▸ Goal a
Write out the passage of the blog post about two car accidents from "IT WAS TOTALED...." to "then my car...", word for word.

Monday, 29 June 2009

  • 2 Accidents in like 6 months...

    So I used to drive a Ford Focus bk in March of 2009...
                      IT WAS TOTALED....

    June 18th...Another...but I wasn't in a car...i was actually talking to my aunt...she was in her car parked behind mine, and I was leaning in to talk to her through the window...when a car was driving south bound...and rear ended her parked car....The speed of tht car was at least 50...and when he hit my aunts car...it caused her to rear end my car which was parked in front of her....not only did my New Nissan Sentra 08 get damaged...but myself personaly i suffered by far more injuries then my car...

    I flew back about 10 feet....my face hit the cement pole..only barely did it graze my face....it could of been worse i know..i could of died....I couldn't stand still, nor could i stan the pain of my arms and body, my face felt like i had just hit it with a hammer a few times as it pounded over and over....to move my body was a chore...and blood was dripping from my mouth like clockwork. I bit the hell out of my lip...i had the imprint of my tooth on my lip for over a week, though my lip has somewhat healed.... I still have my teeth to fix...since 2 were chipped....one more noticeable then another.....the pain i feel all over my body is consistent and comes stronger at times then others....when it isnt one thing...it is another...driving is now a hard task due to my paranoia....i see a car and if it looks like its coming my way i flinch and move the wheel a bit....it shouldnt be this way....

▸ Records supplied
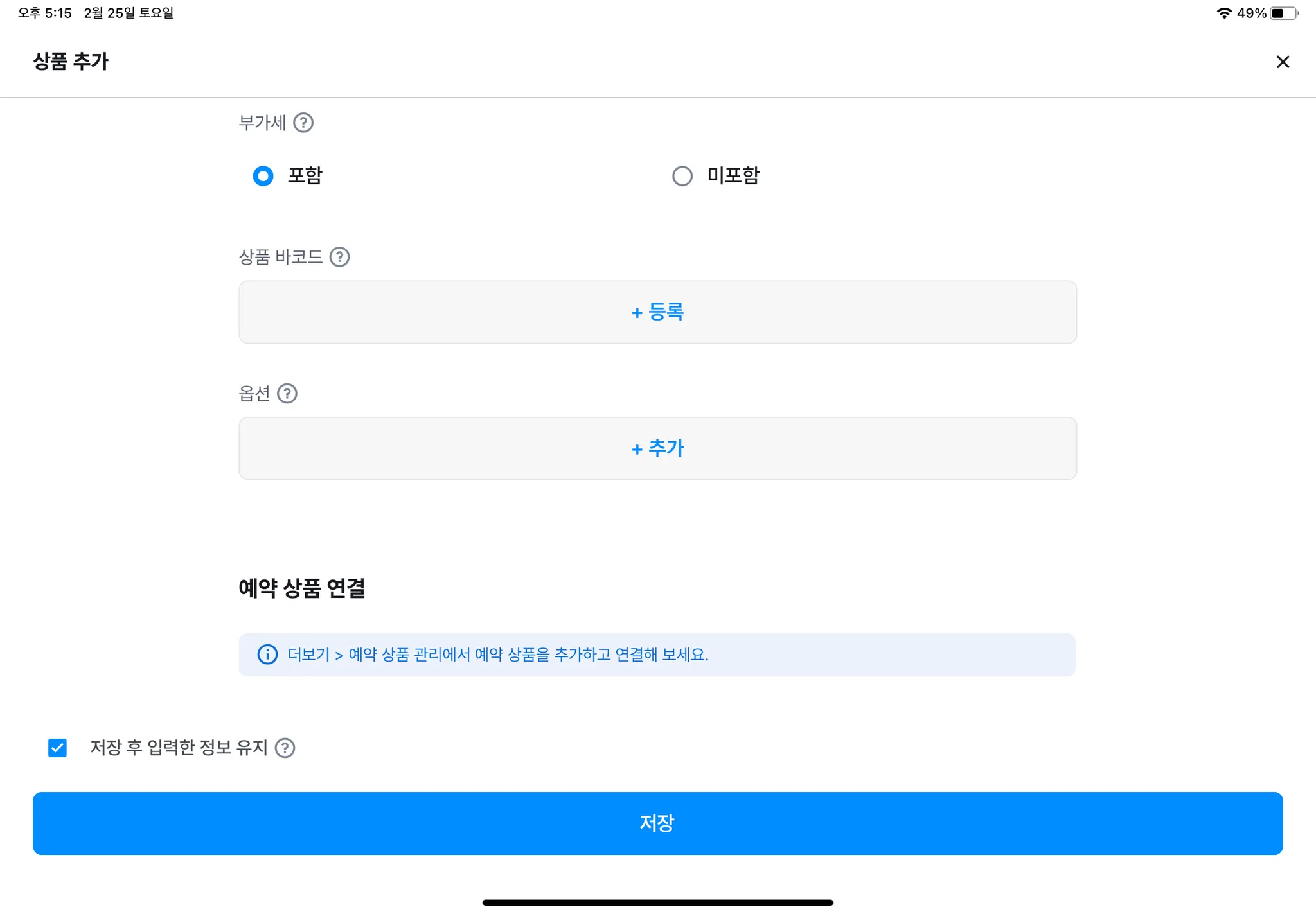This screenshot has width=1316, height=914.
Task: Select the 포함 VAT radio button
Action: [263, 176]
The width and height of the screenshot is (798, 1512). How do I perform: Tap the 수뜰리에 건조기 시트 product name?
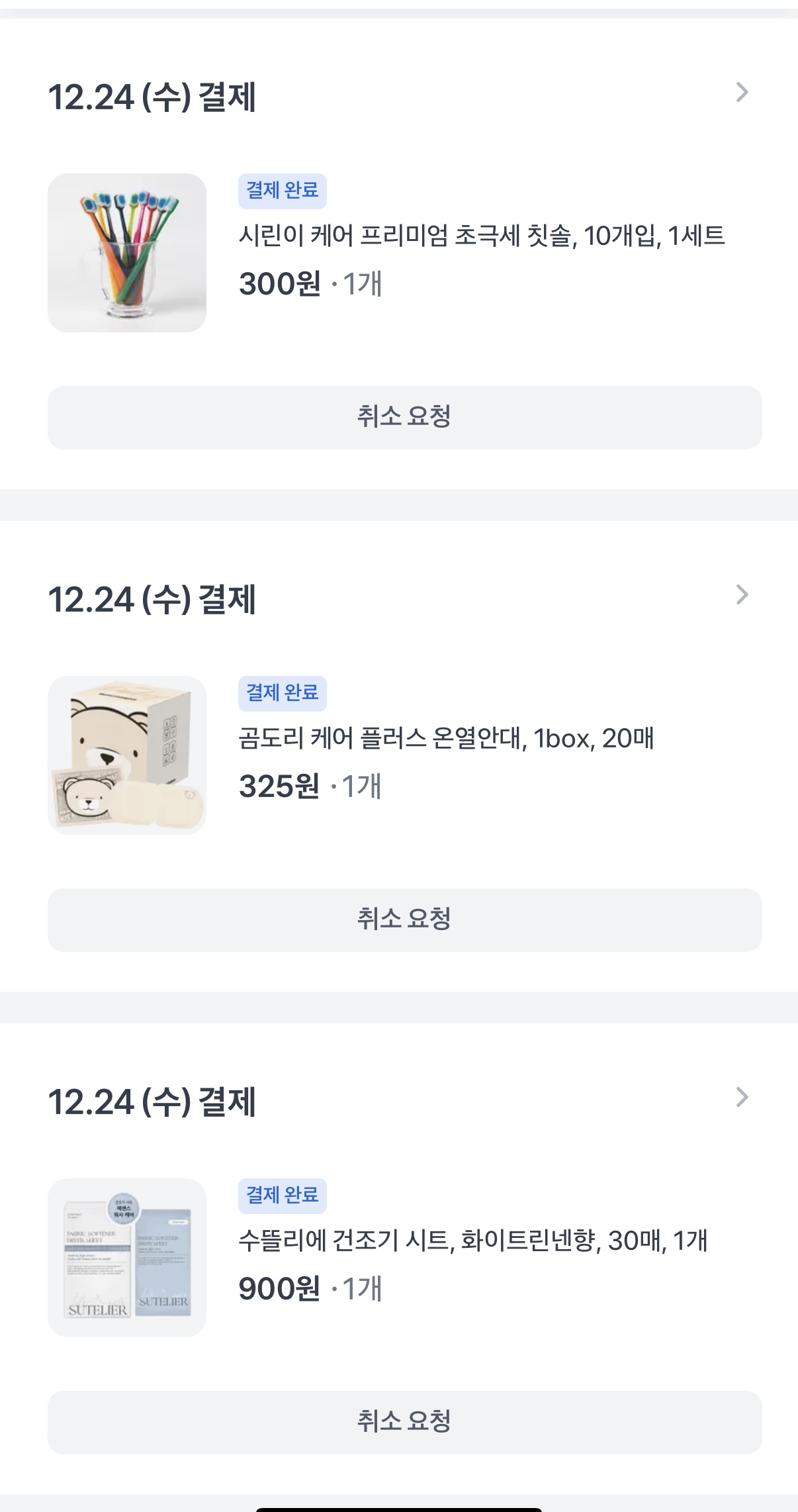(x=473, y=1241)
...
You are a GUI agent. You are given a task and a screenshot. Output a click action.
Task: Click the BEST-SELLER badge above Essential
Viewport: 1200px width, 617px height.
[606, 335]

▸ Goal b
From the records, extract the lines from the line with "This screenshot has width=1316, height=914." to the line with "(x=473, y=1241)", both included, and reproduce them verbatim without the pictures.

▸ Full answer a
IT WAS TOTALED....

    June 18th...Another...but I wasn't in a car...i was actually talking to my aunt...she was in her car parked behind mine, and I was leaning in to talk to her through the window...when a car was driving south bound...and rear ended her parked car....The speed of tht car was at least 50...and when he hit my aunts car...it caused her to rear end my car which was parked in front of her....not only did my New Nissan Sentra 08 get damaged...but myself personaly i suffered by far more injuries then my car...

▸ Full answer b
This screenshot has width=1316, height=914.
Task: Select the 포함 VAT radio button
Action: [263, 176]
The width and height of the screenshot is (798, 1512). How do I perform: Tap the 수뜰리에 건조기 시트 product name?
(x=473, y=1241)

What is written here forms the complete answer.